Within the lines below, find those that hold the string "iPhone" and copy each one.

Source data
_ _ _ _ _ _ _

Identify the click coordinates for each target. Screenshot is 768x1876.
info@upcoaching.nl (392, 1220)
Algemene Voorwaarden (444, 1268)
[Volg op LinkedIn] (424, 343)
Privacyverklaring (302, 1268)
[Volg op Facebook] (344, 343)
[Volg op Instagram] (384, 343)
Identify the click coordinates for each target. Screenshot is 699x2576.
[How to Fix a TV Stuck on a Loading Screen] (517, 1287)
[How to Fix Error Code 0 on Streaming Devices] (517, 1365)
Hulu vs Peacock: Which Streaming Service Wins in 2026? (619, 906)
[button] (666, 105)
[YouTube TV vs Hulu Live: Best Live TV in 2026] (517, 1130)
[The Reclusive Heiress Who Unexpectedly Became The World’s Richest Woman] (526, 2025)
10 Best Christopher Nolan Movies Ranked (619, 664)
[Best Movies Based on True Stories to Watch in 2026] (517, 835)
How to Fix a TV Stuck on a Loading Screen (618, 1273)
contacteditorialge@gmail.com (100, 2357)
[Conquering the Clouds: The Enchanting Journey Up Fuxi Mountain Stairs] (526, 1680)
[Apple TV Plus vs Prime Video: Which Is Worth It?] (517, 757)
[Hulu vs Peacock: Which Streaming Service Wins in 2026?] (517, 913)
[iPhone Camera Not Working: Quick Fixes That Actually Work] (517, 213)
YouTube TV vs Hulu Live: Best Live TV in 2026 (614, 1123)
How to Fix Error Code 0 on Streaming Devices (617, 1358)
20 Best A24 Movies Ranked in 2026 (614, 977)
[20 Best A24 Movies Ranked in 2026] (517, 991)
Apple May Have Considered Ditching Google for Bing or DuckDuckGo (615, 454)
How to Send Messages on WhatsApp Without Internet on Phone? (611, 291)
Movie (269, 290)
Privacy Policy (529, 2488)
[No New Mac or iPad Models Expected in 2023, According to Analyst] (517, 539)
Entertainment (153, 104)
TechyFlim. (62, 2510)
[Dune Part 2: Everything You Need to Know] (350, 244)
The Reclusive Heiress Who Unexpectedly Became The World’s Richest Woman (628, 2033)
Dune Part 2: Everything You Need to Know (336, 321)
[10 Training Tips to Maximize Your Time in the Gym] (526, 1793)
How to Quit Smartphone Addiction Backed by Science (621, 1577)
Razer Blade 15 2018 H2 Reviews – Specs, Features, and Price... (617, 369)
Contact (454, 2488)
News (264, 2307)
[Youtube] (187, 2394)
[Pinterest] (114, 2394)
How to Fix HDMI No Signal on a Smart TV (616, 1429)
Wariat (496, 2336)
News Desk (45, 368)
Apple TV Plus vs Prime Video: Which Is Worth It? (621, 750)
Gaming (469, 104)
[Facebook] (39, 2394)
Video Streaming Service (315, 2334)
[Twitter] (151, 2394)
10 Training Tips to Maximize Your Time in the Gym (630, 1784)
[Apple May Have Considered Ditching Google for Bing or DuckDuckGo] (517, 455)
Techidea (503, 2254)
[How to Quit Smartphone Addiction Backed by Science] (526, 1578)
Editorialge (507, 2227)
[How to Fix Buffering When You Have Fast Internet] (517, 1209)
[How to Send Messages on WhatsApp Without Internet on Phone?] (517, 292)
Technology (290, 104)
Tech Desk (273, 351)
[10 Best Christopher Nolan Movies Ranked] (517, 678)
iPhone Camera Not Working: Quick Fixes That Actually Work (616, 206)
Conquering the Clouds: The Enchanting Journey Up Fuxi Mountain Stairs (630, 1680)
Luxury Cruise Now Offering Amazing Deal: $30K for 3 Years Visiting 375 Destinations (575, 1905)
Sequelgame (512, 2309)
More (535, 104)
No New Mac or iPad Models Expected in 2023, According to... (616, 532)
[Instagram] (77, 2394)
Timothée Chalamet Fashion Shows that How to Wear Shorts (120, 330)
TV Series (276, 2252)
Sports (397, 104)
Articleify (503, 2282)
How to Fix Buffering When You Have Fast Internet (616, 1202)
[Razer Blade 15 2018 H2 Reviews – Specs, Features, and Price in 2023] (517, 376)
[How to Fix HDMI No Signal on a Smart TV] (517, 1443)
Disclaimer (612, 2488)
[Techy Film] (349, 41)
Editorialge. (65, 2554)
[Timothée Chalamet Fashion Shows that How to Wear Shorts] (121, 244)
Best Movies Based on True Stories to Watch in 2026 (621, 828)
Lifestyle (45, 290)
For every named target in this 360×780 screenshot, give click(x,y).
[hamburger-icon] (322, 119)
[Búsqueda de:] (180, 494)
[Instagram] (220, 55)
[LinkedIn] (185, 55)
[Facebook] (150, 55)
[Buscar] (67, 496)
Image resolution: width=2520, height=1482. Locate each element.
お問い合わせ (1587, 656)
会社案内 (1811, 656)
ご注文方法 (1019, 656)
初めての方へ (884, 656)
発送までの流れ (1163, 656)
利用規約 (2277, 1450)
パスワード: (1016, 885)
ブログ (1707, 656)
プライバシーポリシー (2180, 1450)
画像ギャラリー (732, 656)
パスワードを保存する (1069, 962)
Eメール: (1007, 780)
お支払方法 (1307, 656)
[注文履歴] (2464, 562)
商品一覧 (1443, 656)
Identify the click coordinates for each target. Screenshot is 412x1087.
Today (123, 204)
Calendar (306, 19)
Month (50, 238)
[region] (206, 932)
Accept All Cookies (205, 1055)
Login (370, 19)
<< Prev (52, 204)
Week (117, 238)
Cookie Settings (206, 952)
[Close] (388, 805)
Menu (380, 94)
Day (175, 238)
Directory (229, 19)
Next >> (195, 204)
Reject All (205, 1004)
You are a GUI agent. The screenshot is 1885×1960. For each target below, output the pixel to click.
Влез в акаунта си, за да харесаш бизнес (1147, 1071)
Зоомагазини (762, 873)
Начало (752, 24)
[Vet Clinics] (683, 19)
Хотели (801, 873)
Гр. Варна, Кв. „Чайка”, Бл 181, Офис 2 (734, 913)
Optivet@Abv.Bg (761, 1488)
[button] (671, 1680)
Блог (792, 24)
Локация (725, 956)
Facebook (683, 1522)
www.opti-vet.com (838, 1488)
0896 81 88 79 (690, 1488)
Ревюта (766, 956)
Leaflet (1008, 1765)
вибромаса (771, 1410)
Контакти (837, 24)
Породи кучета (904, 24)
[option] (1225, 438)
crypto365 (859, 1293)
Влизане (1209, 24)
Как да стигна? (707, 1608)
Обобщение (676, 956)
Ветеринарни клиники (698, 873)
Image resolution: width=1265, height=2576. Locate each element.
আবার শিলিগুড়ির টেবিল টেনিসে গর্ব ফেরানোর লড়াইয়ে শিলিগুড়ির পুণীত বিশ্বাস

_ _ _ _ _ _ _

**Exercise output:**
[iPhone Camera Not Working: Quick Fixes That Actually Work] (517, 213)
iPhone Camera Not Working: Quick Fixes That Actually Work (616, 206)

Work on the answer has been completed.